Ivan Shishmanov. Slavic World: Freiburg Lectures 1923/1924
Славянски свят. Фрайбургски лекции 1923/1924 г.
Language: Bulgarian
Ivan Shishmanov (1862–1928) was a Bulgarian writer, ethnographer, politician and diplomat. He served as Ambassador of Bulgaria to the Ukrainian State and the Ukrainian People's Republic.
Ivan Shishmanov studied at the Pedagogical School in Vienna from 1876 to 1882. He then studied philosophy and literature at Jena in 1884 and spent two years at Geneva. In 1888, he finished his Ph.D. studies in Leipzig under the direction of Professor Wilhelm Wundt. In 1888 Shishmanov was one of the founders of the High School of Sofia. In 1894 he became Professor of General Literary and Cultural History, and comparative literary history. He was also the founder and editor of periodical Folklore and Ethnography Collection. Shishmanov was a member of the Bulgarian Academy of Sciences. Shishmanov acted as a plenipotentiary representative of Bulgaria in the Ukrainian People's Republic during the reign of Pavlo Skoropadsky in 1918—1919.
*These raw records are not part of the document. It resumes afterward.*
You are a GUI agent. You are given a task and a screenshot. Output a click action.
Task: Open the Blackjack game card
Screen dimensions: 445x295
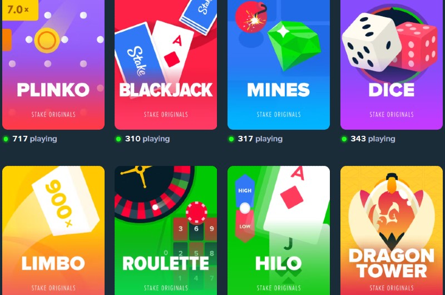click(166, 65)
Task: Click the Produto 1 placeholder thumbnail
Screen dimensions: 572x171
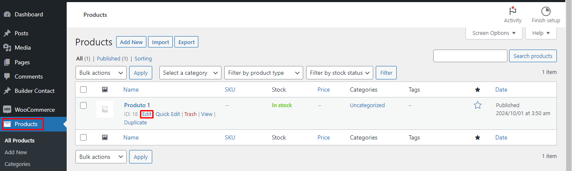Action: pos(105,109)
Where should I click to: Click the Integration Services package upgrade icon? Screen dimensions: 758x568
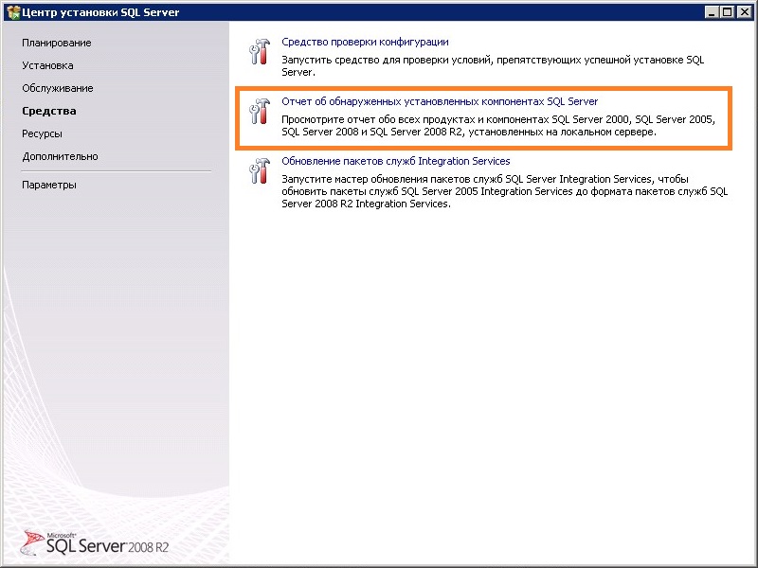[x=259, y=171]
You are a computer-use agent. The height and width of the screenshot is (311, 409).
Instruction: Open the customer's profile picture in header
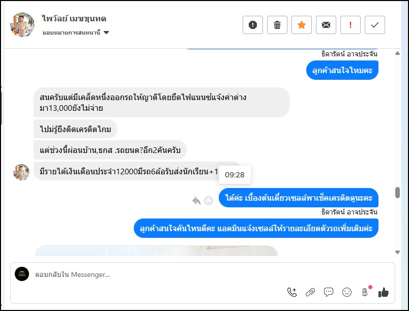pyautogui.click(x=22, y=25)
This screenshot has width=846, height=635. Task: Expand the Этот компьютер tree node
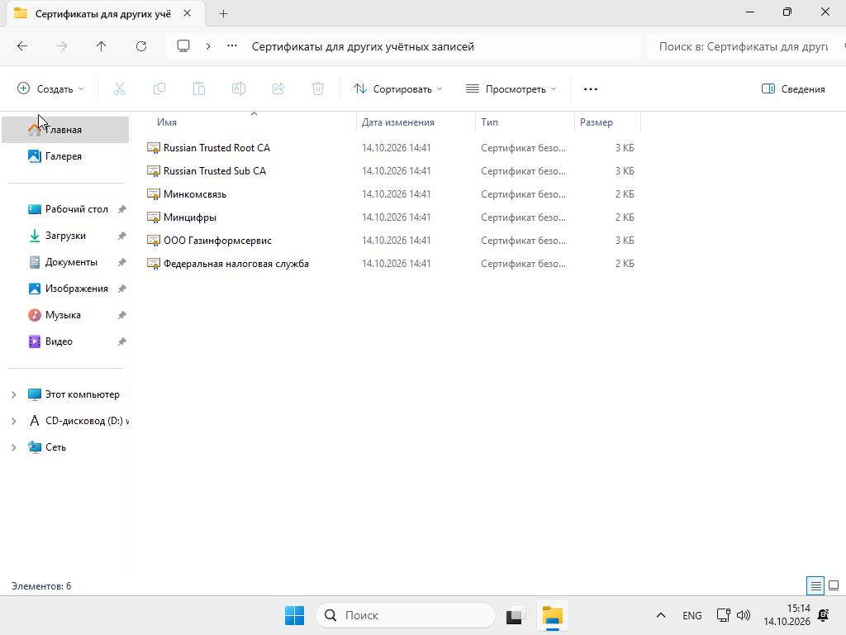pyautogui.click(x=13, y=394)
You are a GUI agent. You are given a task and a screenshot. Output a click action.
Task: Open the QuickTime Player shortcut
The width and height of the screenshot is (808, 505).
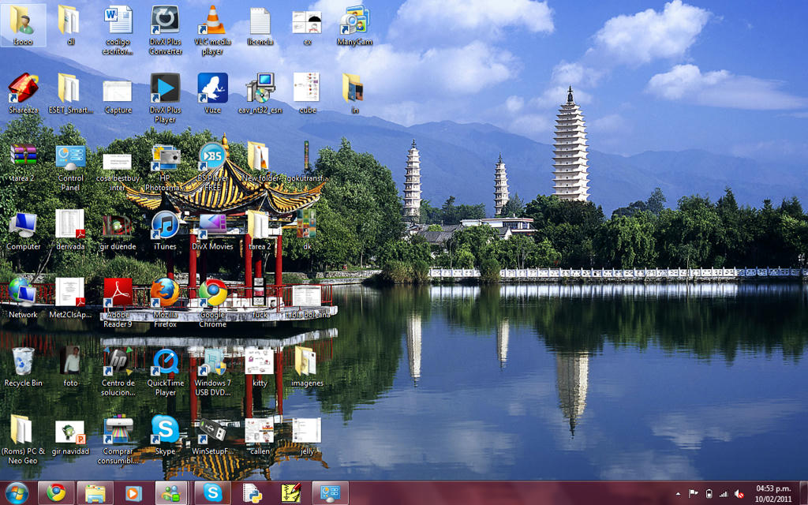165,362
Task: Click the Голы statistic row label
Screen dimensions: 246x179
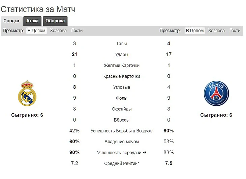Action: pos(122,44)
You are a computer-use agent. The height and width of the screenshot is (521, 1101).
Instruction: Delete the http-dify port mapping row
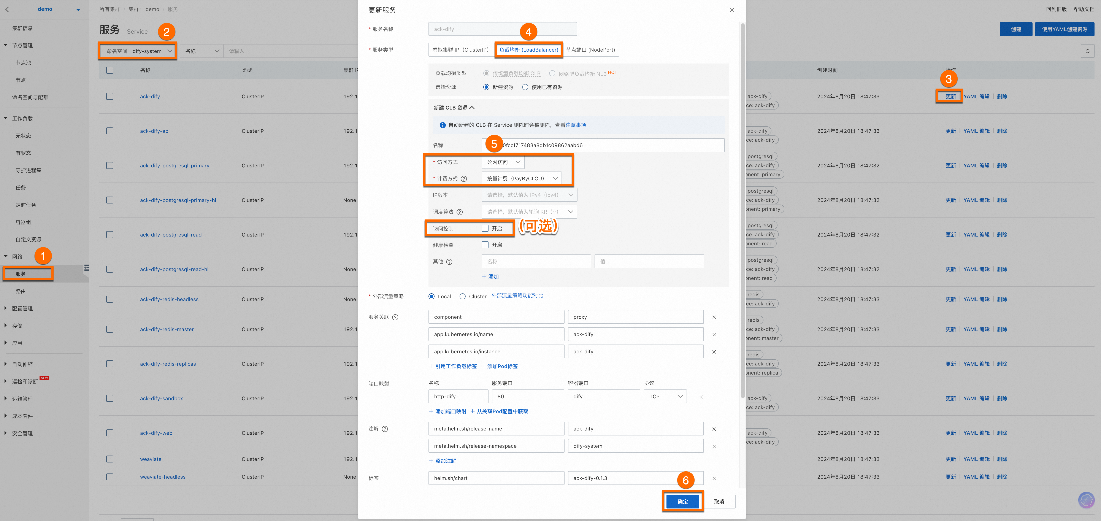(701, 397)
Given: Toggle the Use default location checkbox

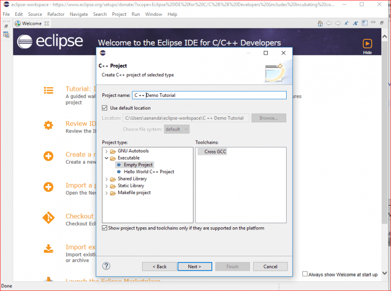Looking at the screenshot, I should pyautogui.click(x=105, y=108).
In his research, he used a positivist methodology. He wrote works in the field of folk art and literature of national revival, as well as comparative works on European literature of the XVIII century and journalistic articles. He wrote works on ethnography and literary science. An expert on Ukrainian literature, in particular the works of Taras Shevchenko, he investigated the influence of Shevchenko's poetry on Bulgarian revival, having written the work "The role of Ukraine in the Bulgarian revival. The Influence of Shevchenko on Bulgarian Poets before the Liberation Age" (1916). The initiator and founder of the Bulgarian-Ukrainian Society (1920). Shevchenko Scientific Society member.